I sit down in the armchair opposite and draw my leg up to let my chin rest on the knee.
“Have you even read any of the press since they’ve been modelling?” I ask.
“No, I haven’t.”
“Well all the fashion sites love it. Harry says the stories trend on The Nile at least every couple of days – apparently all the kids are getting their parents to buy the clothes for them.”
“That doesn’t change how I feel, George.”
“I saw a boy yesterday with a fedora from my Bone and Muscle range. He was wearing it in the supermarket! Come on,” I say. “You used to be alright with this.”
“But now it’s my children,” she looks at me hard. “Now this stuff is touching the boys I’ve raised all my life.”
“Think of it…”
“There’s a reason I came with those people,” she says, cutting me off. “And yes, you could easily call it blackmail, but that’s what I’ve had to resort to. All you need to do is tell them they can’t go. They look up to you now.”
“It’s up to them whether or not they continue to participate,” I say and put my foot back down on the floor.
I wake to the most godawful smell and my arms feel twisted, wrenched into a painful angle behind my neck, with a sharp band digging into my wrists, back and ankles. My whole body is cold. I’m against an oak tree: the same oak tree I can see from the garden. If I lift my head up the roof of the house is just visible over the wild line of hedges in the foreground, and surrounding me are the empty acres of park, home to deer and birds. A thin mist moves slowly in the distance and the sky pushes a pale edge up from the horizon as the sun rises.
There’s no one else; I’m tied like a captive waiting for the torturer. I drop my head and the smell worsens, my chin coming to rest on a spongey layer of something almost frozen. Flecks of ice melt on skin. Jeans are soaked through; water drips down through the material, though now it’s hard to feel anything as the soft wind numbs at my feet. I jerk my ankles to the side and stare down at the blood now running down my bare legs.
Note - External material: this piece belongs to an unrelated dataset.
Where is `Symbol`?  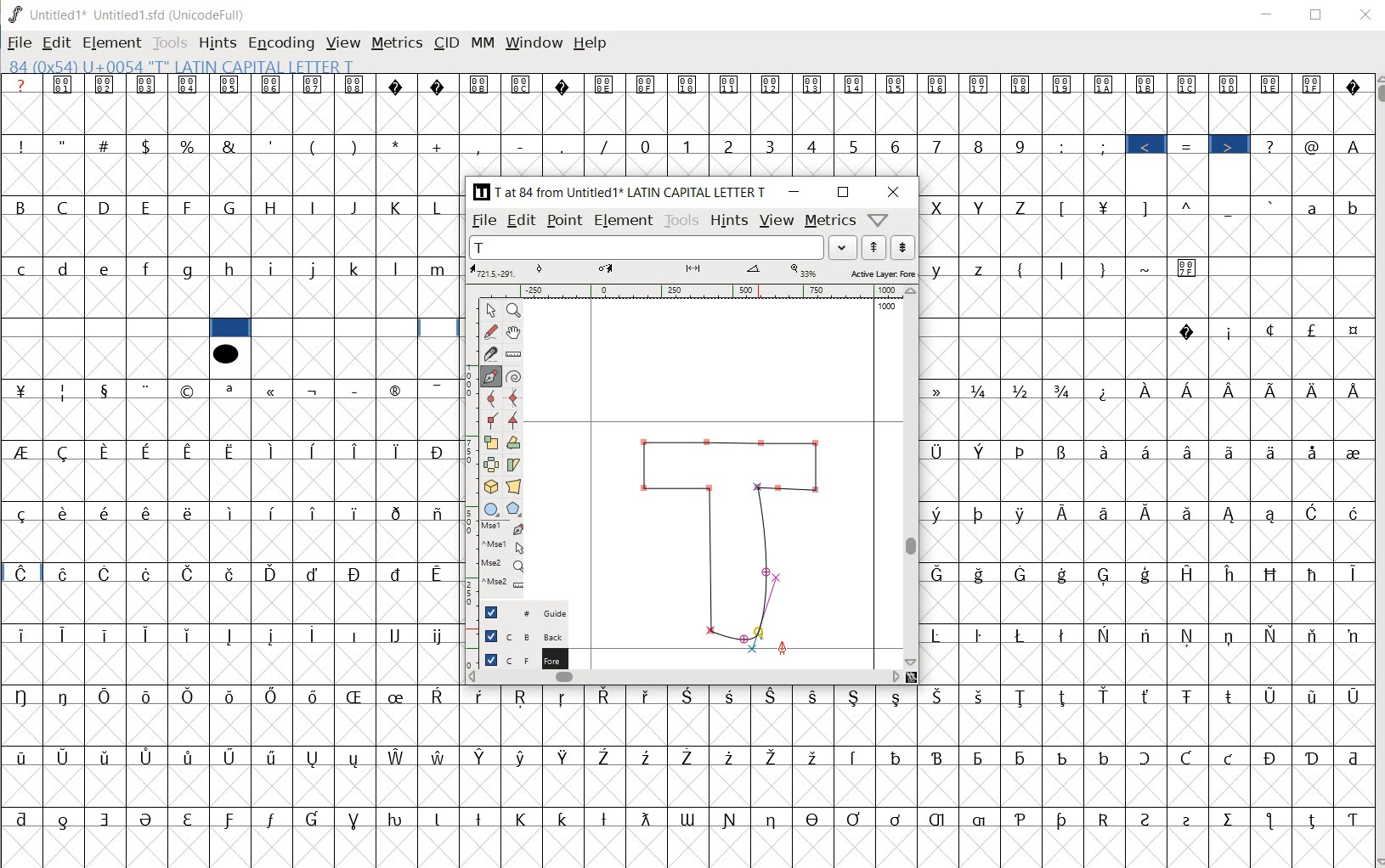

The strips of meat attached to my chest weigh me down and I hang forward slightly, unable to stand, held up by the plastic tie digging into my wrists. I’m reminded of a scene in The Texas Chainsaw Massacre where a woman is placed on a meat-hook and left to squirm. A bird lands hard on my shoulder, sick oily feathers brushing my neck, and begins to peck jerkily at a meat strip. I swing my head round in an attempt to knock it away and it flies off with a cry.
I buckle as a beak drills deep into my chest, and then another. The wrist straps tighten.